Amazon EC2 instance hangs

An Amazon EC2 instance can hang because you deleted a file system mount target without first unmounting the file system.

Action to take

Before you delete a file system mount target, unmount the file system. For more information about unmounting your Amazon EFS file system, see Unmounting file systems.

Application writing large amounts of data hangs

An application that writes a large amount of data to Amazon EFS hangs and causes the instance to reboot.

Action to take

If an application takes too long to write all of its data to Amazon EFS, Linux might reboot because it appears that the process has become unresponsive. Two kernel configuration parameters define this behavior, kernel.hung_task_panic and kernel.hung_task_timeout_secs.

In the example following, the state of the hung process is reported by the ps command with D before the instance reboot, indicating that the process is waiting on I/O.

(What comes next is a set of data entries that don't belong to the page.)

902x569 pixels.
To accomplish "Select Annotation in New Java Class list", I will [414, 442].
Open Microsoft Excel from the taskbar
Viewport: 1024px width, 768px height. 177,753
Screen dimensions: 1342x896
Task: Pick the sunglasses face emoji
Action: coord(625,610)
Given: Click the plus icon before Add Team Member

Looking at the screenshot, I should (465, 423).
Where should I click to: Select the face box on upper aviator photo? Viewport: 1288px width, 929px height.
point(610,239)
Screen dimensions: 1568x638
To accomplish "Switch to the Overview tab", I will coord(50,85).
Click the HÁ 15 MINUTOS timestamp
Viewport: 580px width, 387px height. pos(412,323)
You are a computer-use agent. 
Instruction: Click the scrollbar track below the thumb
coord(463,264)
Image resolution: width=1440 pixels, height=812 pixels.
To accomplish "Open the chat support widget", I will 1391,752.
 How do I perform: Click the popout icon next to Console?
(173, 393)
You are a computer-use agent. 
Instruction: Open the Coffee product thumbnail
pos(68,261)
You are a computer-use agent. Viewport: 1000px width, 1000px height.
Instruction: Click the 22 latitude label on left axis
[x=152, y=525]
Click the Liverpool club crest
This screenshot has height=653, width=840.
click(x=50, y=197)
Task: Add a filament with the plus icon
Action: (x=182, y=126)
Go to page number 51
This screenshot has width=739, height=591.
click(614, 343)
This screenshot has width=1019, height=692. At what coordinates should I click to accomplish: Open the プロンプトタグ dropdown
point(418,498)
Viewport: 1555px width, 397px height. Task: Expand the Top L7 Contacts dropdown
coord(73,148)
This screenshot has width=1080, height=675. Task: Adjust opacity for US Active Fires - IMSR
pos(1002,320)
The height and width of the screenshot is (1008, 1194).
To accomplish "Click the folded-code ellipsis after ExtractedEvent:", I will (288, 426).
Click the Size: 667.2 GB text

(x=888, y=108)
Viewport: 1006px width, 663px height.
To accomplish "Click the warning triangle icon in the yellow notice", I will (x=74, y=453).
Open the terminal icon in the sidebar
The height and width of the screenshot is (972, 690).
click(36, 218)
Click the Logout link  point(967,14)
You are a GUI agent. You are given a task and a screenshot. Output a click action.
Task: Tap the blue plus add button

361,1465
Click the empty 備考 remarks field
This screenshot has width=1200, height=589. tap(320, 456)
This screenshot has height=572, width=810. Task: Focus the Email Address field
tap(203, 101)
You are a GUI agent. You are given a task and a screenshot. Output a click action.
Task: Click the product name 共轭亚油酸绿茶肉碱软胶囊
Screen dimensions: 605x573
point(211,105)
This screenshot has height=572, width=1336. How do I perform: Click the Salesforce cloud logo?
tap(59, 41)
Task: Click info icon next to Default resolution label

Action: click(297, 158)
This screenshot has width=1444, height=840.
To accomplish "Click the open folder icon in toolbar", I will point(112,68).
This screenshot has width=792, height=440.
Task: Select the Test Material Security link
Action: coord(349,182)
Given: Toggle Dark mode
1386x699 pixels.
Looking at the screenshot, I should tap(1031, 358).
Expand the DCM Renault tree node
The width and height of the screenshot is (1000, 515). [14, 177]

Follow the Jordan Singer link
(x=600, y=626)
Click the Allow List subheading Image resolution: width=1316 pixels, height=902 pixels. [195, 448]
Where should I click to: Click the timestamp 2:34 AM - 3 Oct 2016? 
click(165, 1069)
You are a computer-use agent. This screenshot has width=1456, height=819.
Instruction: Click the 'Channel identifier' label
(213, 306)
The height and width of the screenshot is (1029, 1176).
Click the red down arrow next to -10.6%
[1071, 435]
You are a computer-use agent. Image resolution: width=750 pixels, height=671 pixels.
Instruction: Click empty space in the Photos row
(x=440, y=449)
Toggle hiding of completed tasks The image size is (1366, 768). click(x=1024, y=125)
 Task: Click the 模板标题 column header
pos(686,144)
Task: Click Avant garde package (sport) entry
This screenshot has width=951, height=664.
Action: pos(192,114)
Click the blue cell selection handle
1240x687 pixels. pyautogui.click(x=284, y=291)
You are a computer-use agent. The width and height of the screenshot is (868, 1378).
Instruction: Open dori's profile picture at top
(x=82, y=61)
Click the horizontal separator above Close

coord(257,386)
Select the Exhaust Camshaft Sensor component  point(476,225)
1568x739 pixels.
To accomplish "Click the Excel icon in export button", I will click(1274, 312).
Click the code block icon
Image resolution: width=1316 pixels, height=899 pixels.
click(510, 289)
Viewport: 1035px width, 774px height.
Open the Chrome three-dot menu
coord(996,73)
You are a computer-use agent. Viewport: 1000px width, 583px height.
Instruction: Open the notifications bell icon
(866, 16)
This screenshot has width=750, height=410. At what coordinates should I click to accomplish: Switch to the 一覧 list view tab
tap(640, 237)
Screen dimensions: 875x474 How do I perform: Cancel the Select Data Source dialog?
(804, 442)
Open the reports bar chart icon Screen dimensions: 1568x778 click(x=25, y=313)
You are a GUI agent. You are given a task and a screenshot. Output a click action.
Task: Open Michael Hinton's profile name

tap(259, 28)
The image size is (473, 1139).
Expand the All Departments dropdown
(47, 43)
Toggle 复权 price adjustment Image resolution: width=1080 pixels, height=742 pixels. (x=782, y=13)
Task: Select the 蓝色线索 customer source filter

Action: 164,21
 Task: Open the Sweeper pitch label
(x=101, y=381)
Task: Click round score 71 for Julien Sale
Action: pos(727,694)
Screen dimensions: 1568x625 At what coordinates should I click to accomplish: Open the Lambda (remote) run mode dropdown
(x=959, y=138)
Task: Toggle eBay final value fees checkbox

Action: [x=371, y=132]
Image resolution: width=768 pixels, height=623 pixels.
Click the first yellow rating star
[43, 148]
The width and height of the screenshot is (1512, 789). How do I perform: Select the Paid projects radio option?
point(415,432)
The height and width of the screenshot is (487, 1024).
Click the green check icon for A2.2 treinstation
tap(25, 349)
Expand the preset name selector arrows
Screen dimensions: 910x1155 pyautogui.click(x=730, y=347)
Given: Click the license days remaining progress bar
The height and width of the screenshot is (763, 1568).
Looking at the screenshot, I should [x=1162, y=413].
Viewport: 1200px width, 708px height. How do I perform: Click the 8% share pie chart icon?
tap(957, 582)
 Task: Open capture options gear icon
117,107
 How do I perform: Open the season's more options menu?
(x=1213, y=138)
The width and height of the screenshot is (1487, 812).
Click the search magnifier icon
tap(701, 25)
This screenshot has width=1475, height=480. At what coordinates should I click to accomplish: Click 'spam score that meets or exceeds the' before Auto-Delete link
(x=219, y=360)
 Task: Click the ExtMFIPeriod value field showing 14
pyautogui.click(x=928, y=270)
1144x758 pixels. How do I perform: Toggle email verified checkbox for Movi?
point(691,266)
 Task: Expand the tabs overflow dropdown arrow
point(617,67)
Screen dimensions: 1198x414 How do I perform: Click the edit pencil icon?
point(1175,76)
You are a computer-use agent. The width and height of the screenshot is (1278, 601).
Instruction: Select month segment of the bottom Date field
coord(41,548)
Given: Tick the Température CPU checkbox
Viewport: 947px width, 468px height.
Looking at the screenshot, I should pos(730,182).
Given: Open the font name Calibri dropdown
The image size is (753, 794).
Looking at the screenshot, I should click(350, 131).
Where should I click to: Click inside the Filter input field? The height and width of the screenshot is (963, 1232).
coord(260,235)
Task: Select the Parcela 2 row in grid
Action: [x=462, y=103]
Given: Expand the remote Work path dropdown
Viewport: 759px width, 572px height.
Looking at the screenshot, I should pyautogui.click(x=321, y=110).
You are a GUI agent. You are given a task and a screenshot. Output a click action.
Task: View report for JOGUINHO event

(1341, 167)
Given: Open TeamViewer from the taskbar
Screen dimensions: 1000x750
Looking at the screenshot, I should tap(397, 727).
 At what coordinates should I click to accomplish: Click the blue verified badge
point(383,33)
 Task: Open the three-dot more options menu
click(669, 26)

$ ps aux | grep large_io.py root 33253 0.5 0.0 126652 5020 pts/3 D+ 18:22 0:00 python large_io.py /efs/large_file

To prevent a reboot, increase the timeout period or disable kernel panics when a hung task is detected. The following command disables hung task kernel panics on most Linux systems.

$ sudo sysctl -w kernel.hung_task_panic=0

Poor performance when opening many files in parallel

Applications that open multiple files in parallel do not experience the expected increase in performance of I/O parallelization.

Action to take

This issue occurs on Network File System version 4 (NFSv4) clients and on RHEL 6 clients using NFSv4.1 because these NFS clients serialize NFS OPEN and CLOSE operations. Use NFS protocol version 4.1 and one of the suggested Linux distributions that does not have this issue.

If you can't use NFSv4.1, be aware that the Linux NFSv4.0 client serializes open and close requests by user ID and group IDs. This serialization happens even if multiple processes or multiple threads issue requests at the same time. The client only sends one open or close operation to an NFS server at a time, when all of the IDs match. To work around these issues, you can perform any of the following actions:

  • You can run each process from a different user ID on the same Amazon EC2 instance.

  • You can leave the user IDs the same across all open requests, and modify the set of group IDs instead.

  • You can run each process from a separate Amazon EC2 instance.

Custom NFS settings causing write delays

You have custom NFS client settings, and it takes up to three seconds for an Amazon EC2 instance to see a write operation performed on a file system from another Amazon EC2 instance.

Action to take

If you encounter this issue, you can resolve it in one of the following ways:

  • If the NFS client on the Amazon EC2 instance that's reading data has attribute caching activated, unmount your file system. Then remount it with the noac option to disable attribute caching. Attribute caching in NFSv4.1 is enabled by default.

    Note

    Disabling client-side caching can potentially reduce your application's performance.

  • You can also clear your attribute cache on demand by using a programming language compatible with the NFS procedures. To do this, you can send an ACCESS procedure request immediately before a read request.

    For example, using the Python programming language, you can construct the following call.

    # Does an NFS ACCESS procedure request to clear the attribute cache, given a path to the file import os os.access(path, os.W_OK)

Creating backups with Oracle Recovery Manager is slow

Creating backups with Oracle Recovery Manager can be slow if Oracle Recovery Manager pauses for 120 seconds before starting a backup job.

Action to take

If you encounter this issue, disable Oracle Direct NFS, as described in Enabling and Disabling Direct NFS Client Control of NFS in the Oracle Help Center.

Note

Amazon EFS doesn't support Oracle Direct NFS.